───── Records shown ─────
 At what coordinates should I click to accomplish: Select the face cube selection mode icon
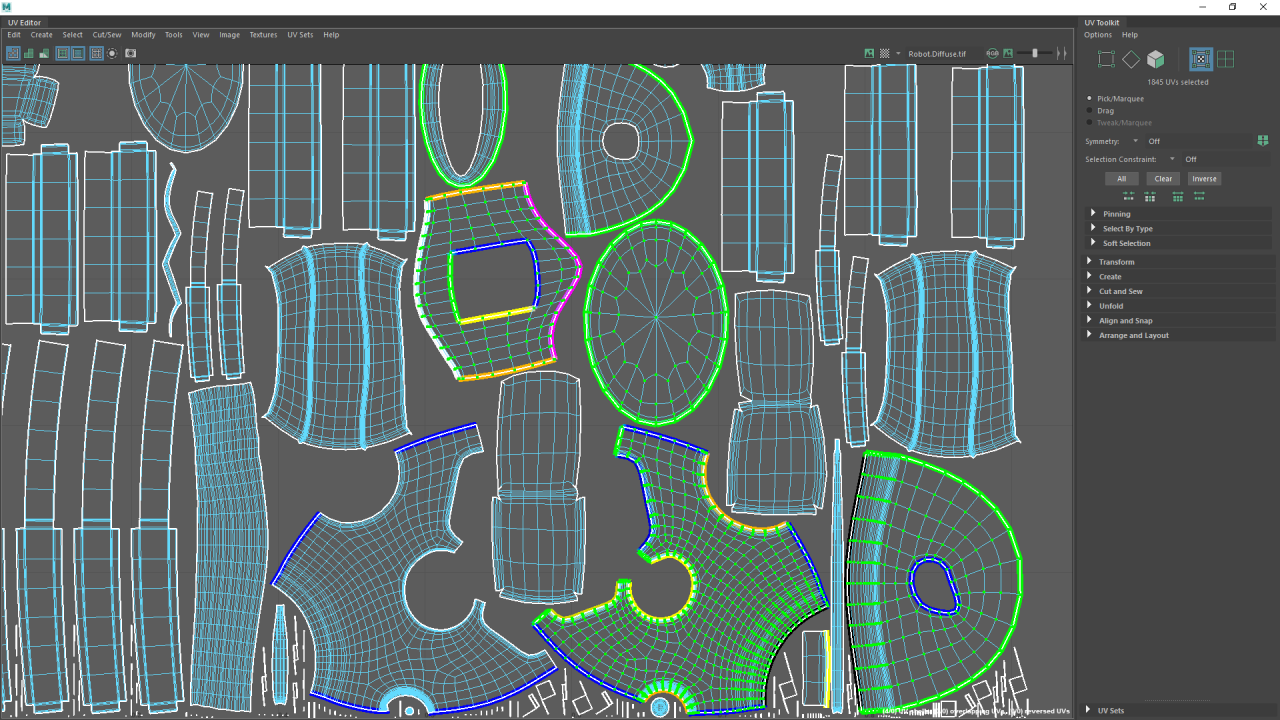coord(1155,59)
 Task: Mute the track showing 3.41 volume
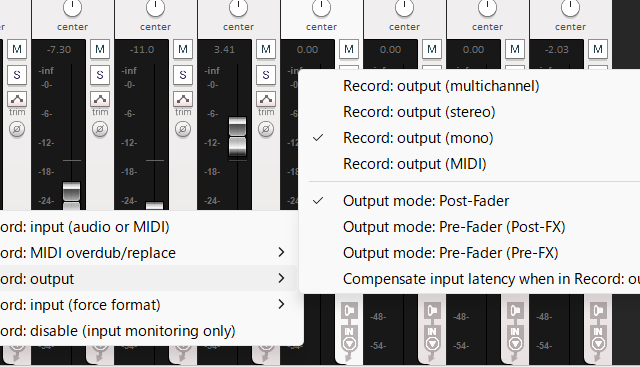[266, 49]
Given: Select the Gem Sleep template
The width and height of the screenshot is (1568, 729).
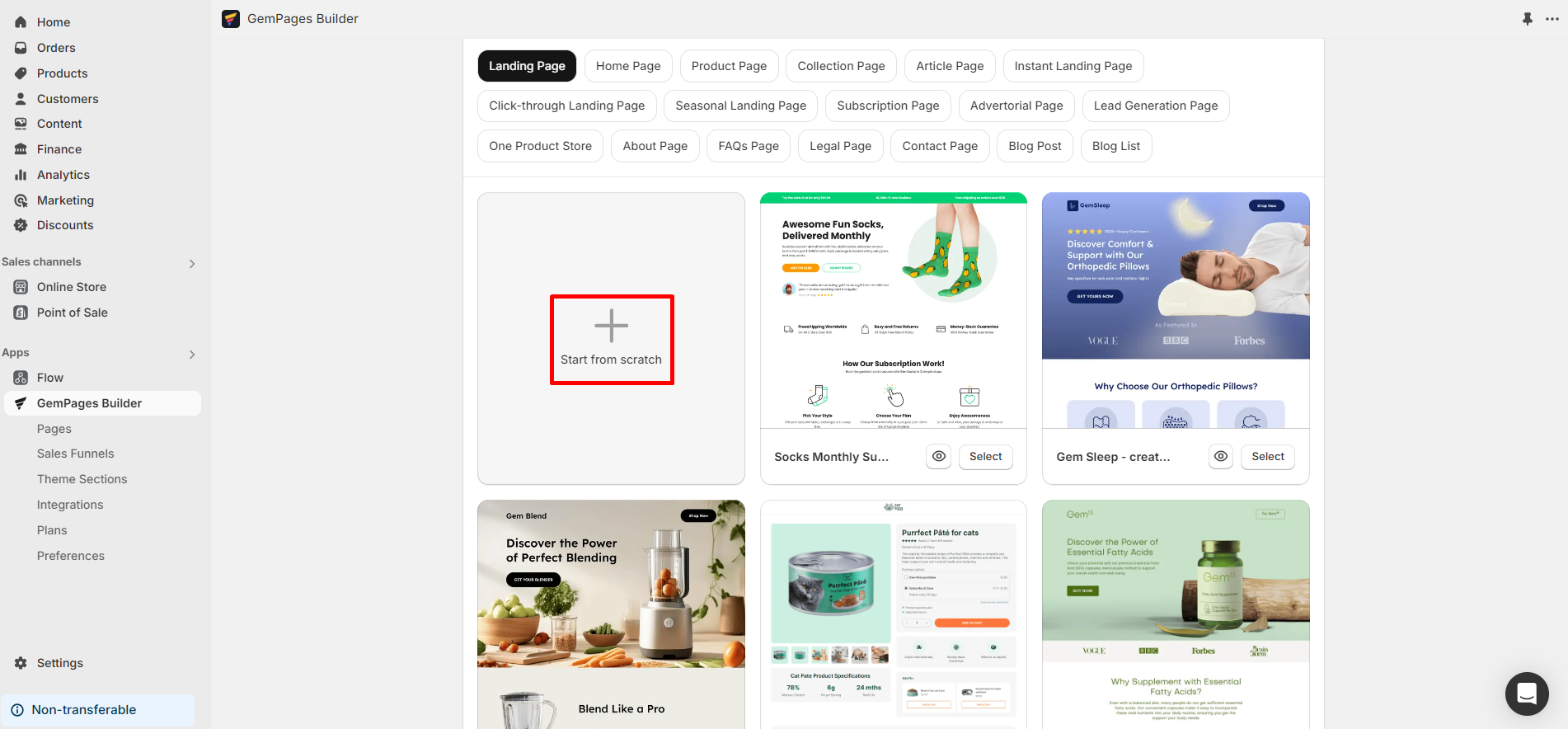Looking at the screenshot, I should [1267, 457].
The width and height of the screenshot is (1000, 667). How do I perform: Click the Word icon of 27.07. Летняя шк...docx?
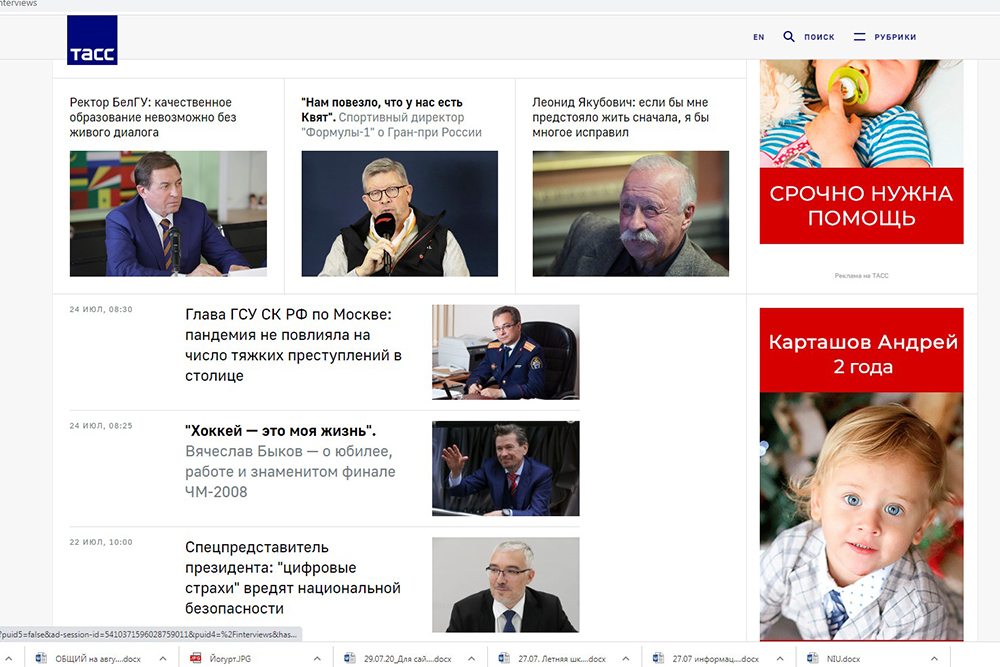[x=506, y=658]
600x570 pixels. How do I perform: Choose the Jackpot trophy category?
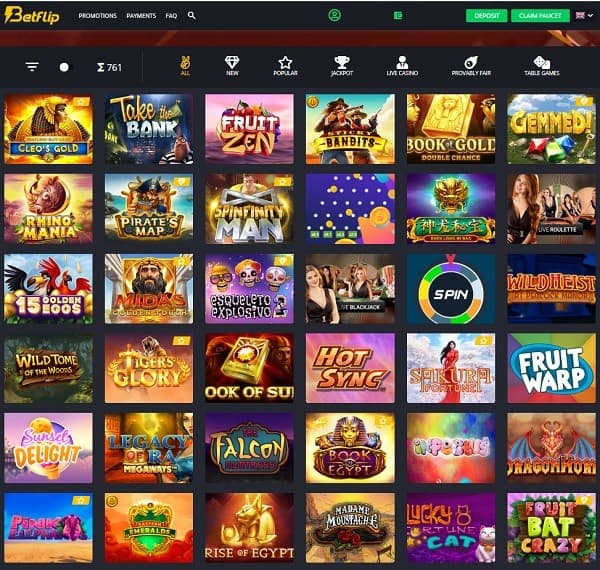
─────
Exercise directions =
Restate the data word for word while omitting each picture.

Solution for this problem =
 At what coordinates should I click to accomplish: Select the face cube selection mode icon
coord(1155,59)
 Task: Mute the track showing 3.41 volume
[266, 49]
Given: Select the Gem Sleep template
The width and height of the screenshot is (1568, 729).
Looking at the screenshot, I should [1267, 457].
The width and height of the screenshot is (1000, 667). How do I perform: Click the Word icon of 27.07. Летняя шк...docx?
[x=506, y=658]
600x570 pixels. How do I perform: Choose the Jackpot trophy category?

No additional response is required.